### Your objective
Only a verbatim restatement of the lines from the one with "Task: Open the 'Select a sort type' dropdown" through the end of the listing below is wanted. Pictures should be left out.

### Task inputs
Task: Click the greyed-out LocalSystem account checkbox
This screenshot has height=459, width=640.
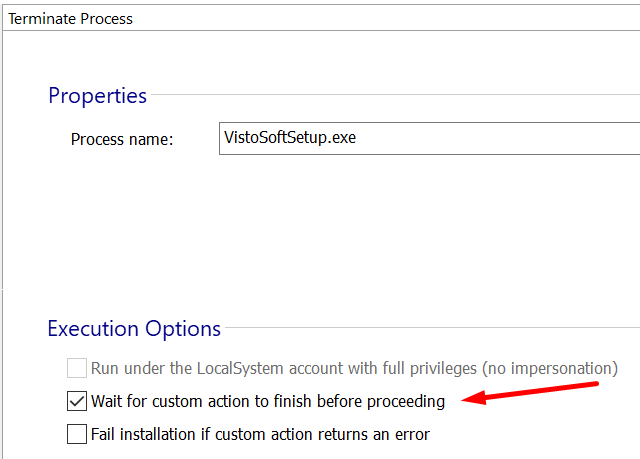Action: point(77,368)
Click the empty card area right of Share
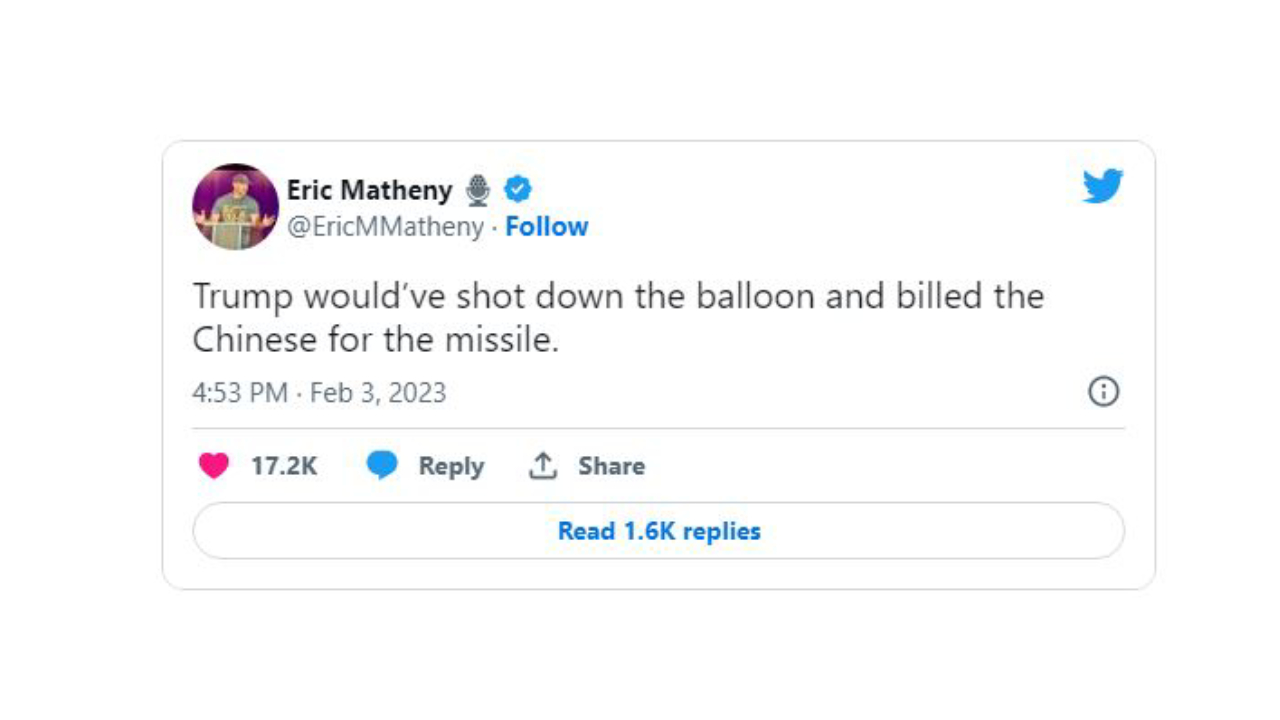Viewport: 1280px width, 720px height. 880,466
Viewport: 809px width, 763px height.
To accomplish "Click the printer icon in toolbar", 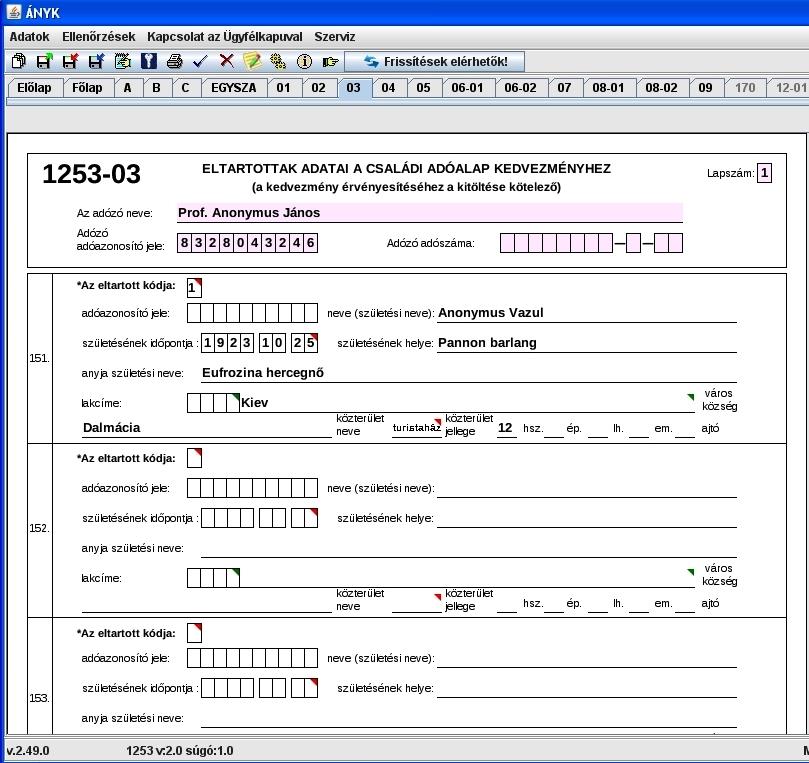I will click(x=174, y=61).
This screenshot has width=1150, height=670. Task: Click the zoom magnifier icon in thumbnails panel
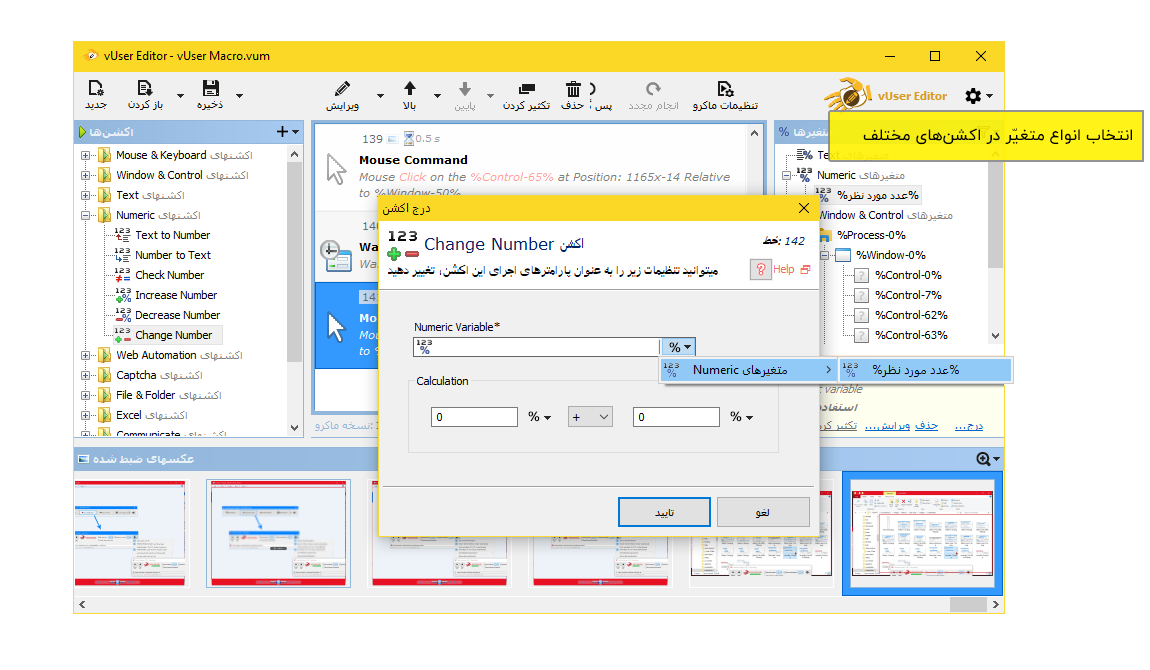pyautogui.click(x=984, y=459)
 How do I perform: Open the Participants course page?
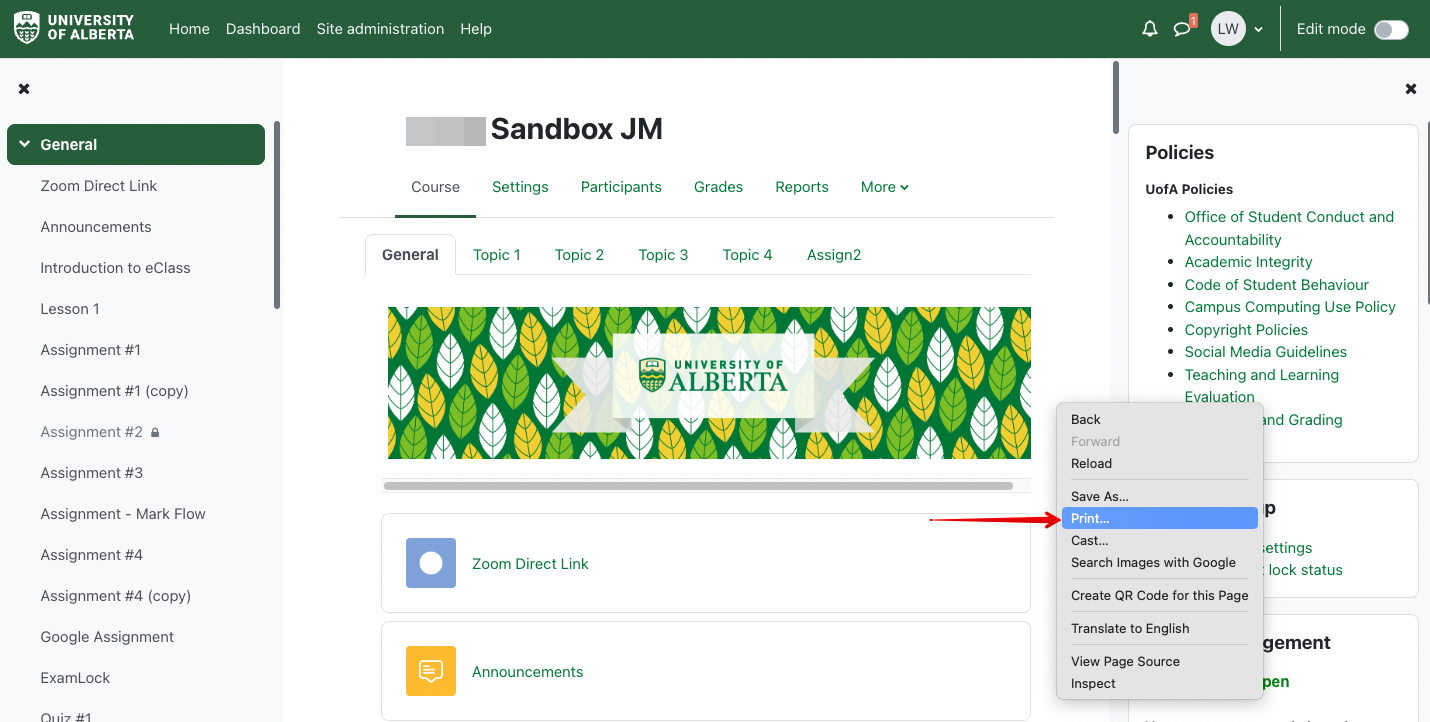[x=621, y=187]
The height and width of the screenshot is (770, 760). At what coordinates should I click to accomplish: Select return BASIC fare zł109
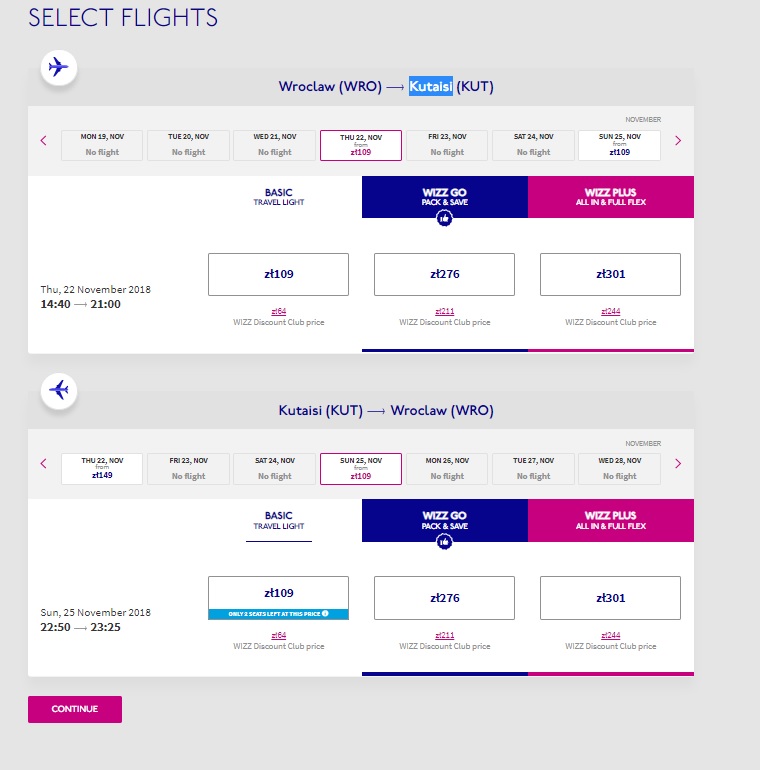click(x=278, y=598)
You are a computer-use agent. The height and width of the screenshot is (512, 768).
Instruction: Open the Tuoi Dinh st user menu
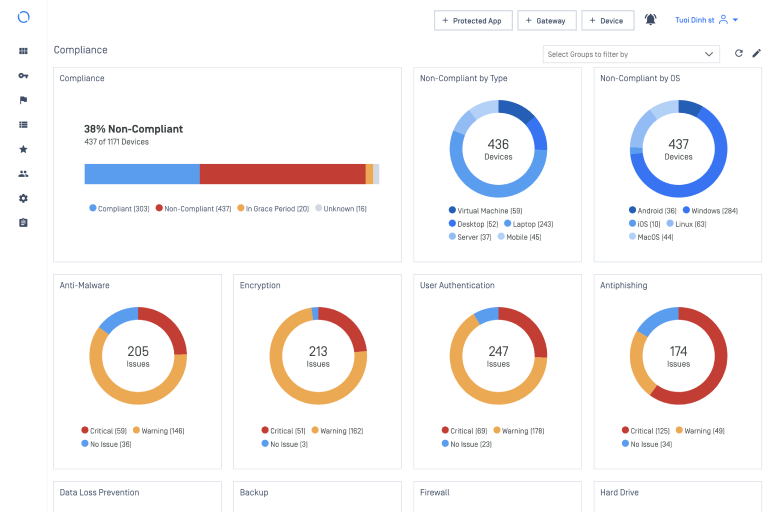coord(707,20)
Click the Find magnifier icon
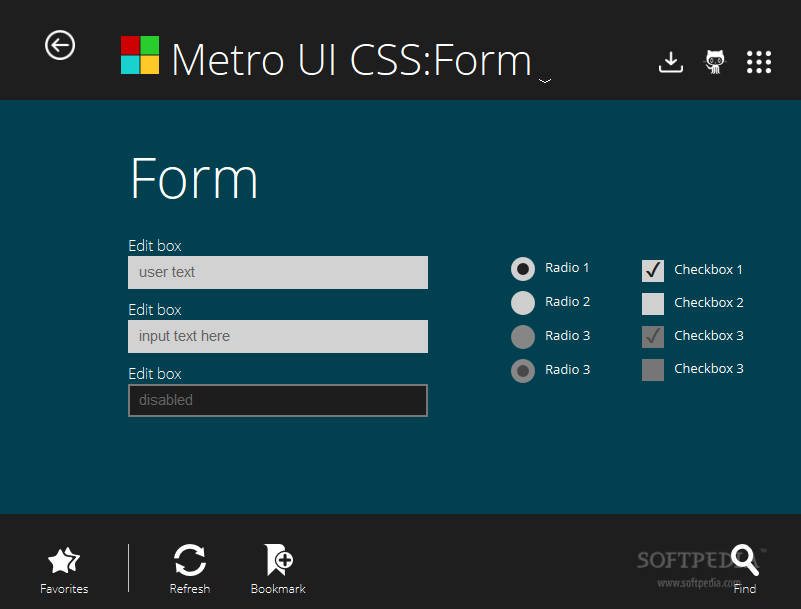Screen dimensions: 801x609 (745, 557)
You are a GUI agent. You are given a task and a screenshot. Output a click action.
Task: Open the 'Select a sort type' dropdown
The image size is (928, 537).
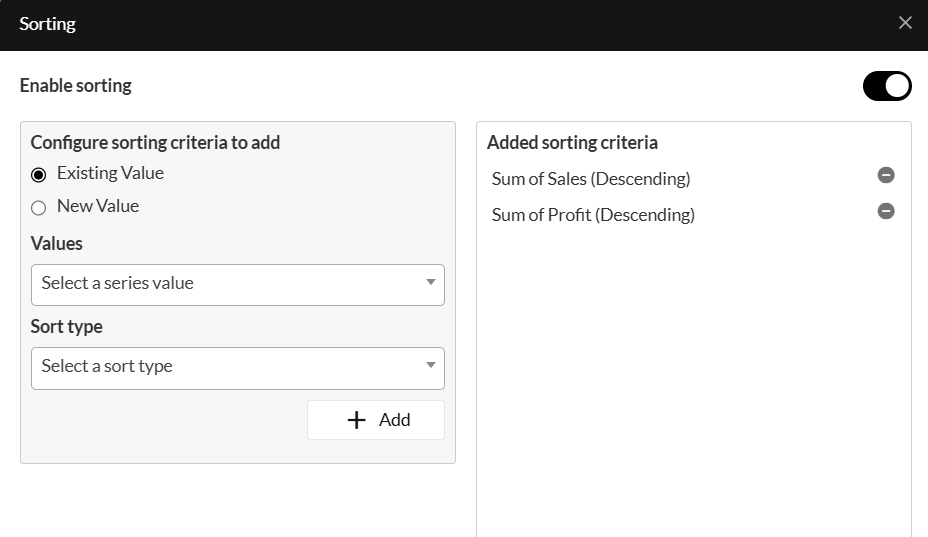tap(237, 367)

### Written response
Task: Open the 'Select a sort type' dropdown
The image size is (928, 537).
tap(237, 367)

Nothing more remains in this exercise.